§ Prompt
Take the entries below and print, exactly, the stretch from the line containing "Screen dimensions: 1529x784" through the line containing "Task: Click the Particle Effect track button", both included.

Dataset entries
# # # # # # #
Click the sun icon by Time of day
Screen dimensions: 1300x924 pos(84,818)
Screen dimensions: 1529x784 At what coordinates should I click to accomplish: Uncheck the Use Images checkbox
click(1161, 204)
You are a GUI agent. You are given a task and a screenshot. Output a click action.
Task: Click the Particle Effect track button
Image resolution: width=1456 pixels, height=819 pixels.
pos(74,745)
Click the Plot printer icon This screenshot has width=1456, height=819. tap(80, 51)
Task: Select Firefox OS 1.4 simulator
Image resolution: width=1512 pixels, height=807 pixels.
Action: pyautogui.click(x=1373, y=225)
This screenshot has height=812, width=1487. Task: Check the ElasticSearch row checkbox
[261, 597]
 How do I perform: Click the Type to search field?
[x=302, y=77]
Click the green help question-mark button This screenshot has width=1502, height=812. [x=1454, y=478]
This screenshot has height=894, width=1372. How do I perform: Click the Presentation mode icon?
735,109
# # # # # # #
§ Output for this task
Screen dimensions: 1529x784 At what coordinates should I click to accomplish: Uncheck the Use Images checkbox
click(1161, 204)
You are a GUI agent. You are given a task and a screenshot. Output a click action.
Task: Click the Particle Effect track button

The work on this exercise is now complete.